Ethan Johns is rightly hailed as musical royalty in the U.K. given his production work with everyone from Ryan Adams to Paul Mc Cartney, but he’s also an exceptionally good musician, writer and gatherer of crack musicians to share a stage with him. His band The Black-Eyed Dogs varies in personnel, dependant on peoples work commitments. I had not seen him perform live before and his thirty-five minutes on stage was the highlight of the festival for me.
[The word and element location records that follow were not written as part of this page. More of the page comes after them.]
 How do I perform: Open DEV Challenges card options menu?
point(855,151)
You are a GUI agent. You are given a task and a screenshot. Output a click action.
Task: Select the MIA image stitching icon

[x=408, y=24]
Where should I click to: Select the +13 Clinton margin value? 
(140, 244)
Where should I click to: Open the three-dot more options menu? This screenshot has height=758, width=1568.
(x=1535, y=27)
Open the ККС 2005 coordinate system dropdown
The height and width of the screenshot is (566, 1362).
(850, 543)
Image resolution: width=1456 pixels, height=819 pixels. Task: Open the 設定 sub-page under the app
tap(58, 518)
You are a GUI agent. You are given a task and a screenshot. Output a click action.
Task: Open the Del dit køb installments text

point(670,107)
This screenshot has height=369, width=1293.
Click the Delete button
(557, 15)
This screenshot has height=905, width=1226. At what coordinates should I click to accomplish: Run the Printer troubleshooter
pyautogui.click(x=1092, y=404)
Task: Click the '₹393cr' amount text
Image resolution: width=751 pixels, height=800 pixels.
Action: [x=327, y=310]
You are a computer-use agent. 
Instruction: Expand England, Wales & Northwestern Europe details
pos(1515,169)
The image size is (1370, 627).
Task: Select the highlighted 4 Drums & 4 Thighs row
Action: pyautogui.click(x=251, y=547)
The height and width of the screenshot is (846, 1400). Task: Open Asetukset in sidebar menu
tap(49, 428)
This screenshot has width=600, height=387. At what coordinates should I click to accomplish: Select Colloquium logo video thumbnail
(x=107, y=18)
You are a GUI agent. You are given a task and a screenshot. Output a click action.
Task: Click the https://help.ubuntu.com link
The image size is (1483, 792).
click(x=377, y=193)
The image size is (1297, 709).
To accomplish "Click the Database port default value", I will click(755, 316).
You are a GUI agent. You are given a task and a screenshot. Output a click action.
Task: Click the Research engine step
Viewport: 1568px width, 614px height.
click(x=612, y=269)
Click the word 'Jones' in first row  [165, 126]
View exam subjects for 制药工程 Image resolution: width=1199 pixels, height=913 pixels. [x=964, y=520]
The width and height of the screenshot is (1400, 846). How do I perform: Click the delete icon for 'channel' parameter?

More a jam session than a structured set, the final twelve minutes was a blistering Crazy Horse like rendition of Gillian Welch’s Revelator, with John’s and Chris Hillman’s guitar onslaughts and Jeremy’s Stacey’s drumming a joy to behold!
Ethan Johns has produced the new William The Conqueror album, Bleeding On The Track, to be released later in the month, so it was fitting that the three piece should follow Johns’ set with a triumphant one of their own. The band, fronted by Ruarri Joseph, often find shelter under the Americana umbrella but their sound travels far beyond such a simple description. Blues, traditional rock and 70’s New York punk sounds all combined to create another festival highlight. They play Kilkenny Roots in May, another opportunity to see a band that improve every time I see them play. With only one set left before the shutters came down at Oslo, who better to bring the curtain down but Bennett Wilson Poole. What started as weekend jams for these gents last year has elevated them to one of the most enjoyed live acts on the U.K. and Ireland circuit and their debut album was far from shabby too! Sweet harmonies, jangling guitars, thumping drums and pulsing bass guitar, but most of all the biggest smiling faces treated us to another celebration of what we all love about live music. Ask Me Anything, Wilson’s General Store, That Thing Called Love etc, etc never sounded better and a spectacular end to a couple of fun filled days that reallybrought the house down.
There were so many other acts that we would have loved to catch in addition to the Awards Show the following evening, which we missed. Such a pleasure to meet with so many of our festival-going friends from U.K., Germany, Spain, Ireland and The States together with the many musicians, PR folk, record label and radio people and indeed musicians,which continue to make this musical merry go round such an endless and thrilling journey. A great introduction to an exceptionally well organised festival that most certainly will be in our diary for next year and hopefully many years to follow.